Fares Tbeish, who says the Shin Bet security service tortured him. Credit: Olivier Fitoussi
Yotam Berger
Yotam Berger

In a ruling that could make it easier for investigators to use harsh interrogation tactics against Palestinians, the High Court of Justice said this week the severe tactics used against one Palestinian were legitimate because he was suspected of knowing the location of a weapons cache.

The court therefore rejected Fares Tbeish’s petition against the closure of an investigation into Shin Bet security service interrogators whom he accused of torturing him.

Tbeish, a 40-year-old resident of the West Bank, was arrested in 2011 on suspicion of membership in Hamas and arms dealing. He was kept in administrative detention, or arrest without trial, for a year. Investigators believed he knew the location of an arms cache containing at least 10 weapons, including rifles.

>> The Shin Bet told the judge it wasn't torturing Palestinians. The scene next door proved otherwise

After harsh tactics were used in his interrogation, he disclosed the cache’s location. This information also led to the arrest of other Hamas operatives, including one who confessed to having planned to kidnap an Israeli.

Tbeish and the state ultimately reached a plea bargain in which he admitted to being a member of Hamas’ military wing, hiding weapons for the organization and transferring seven weapons to other Hamas members. He was sentenced to three years in prison.

After his conviction, Tbeish filed a complaint with the Shin Bet ombudsman, aided by the Public Committee Against Torture in Israel. He said his interrogators had threatened to harm him, his family and his home. They also deprived him of sleep, hit him, kept him in the “banana position” – with his back bent over a chair and his hands and feet cuffed together – shook him so hard he lost consciousness, and kept him on a chair with his hands cuffed painfully behind the chair back.

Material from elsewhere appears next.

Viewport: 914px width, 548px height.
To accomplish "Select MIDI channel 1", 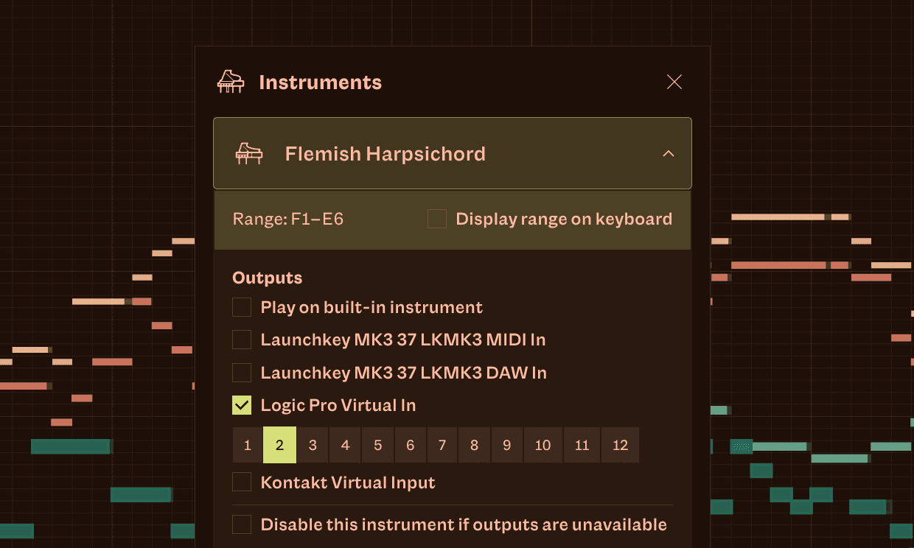I will (248, 445).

The ombudsman, Col. (res.) Jana Mudzgurishvilly, investigated the complaint, but in 2016 she closed the case. Tbeish then petitioned the High Court with the help of the Public Committee Against Torture.

But justices Yosef Elron, Isaac Amit and David Mintz rejected the petition, in a ruling that could have far-reaching implications for the way Shin Bet interrogations are conducted.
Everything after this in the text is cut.